Records for processing =>
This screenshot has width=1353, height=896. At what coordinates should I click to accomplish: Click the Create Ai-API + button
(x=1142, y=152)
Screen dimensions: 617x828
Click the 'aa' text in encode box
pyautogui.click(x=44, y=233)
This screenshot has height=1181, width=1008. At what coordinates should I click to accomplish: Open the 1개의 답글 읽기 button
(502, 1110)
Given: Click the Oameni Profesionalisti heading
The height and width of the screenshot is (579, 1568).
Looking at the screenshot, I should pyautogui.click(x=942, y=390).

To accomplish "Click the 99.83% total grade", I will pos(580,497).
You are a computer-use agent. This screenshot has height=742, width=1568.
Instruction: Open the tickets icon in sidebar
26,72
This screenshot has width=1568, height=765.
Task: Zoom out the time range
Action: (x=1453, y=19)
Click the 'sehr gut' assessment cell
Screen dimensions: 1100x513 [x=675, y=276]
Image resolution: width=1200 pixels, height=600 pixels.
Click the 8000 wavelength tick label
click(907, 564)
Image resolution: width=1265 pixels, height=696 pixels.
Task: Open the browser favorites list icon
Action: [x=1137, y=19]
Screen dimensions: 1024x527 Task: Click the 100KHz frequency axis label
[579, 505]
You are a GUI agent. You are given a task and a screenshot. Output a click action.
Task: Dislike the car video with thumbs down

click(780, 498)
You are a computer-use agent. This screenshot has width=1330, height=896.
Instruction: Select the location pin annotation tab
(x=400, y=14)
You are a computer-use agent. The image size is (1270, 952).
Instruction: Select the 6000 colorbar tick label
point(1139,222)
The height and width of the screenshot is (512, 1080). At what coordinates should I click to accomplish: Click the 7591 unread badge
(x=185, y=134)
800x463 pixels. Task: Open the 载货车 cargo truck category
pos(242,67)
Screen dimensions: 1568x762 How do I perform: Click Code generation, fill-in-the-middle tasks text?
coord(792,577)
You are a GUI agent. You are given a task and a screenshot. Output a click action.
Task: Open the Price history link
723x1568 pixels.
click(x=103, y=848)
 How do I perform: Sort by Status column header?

Problem => List every line above that holds the word "computer".

Task result =>
You are a computer-use agent. This screenshot has height=742, width=1568.
You are a computer-use agent. This screenshot has width=1330, height=896.
You are a computer-use agent. The image size is (1270, 952).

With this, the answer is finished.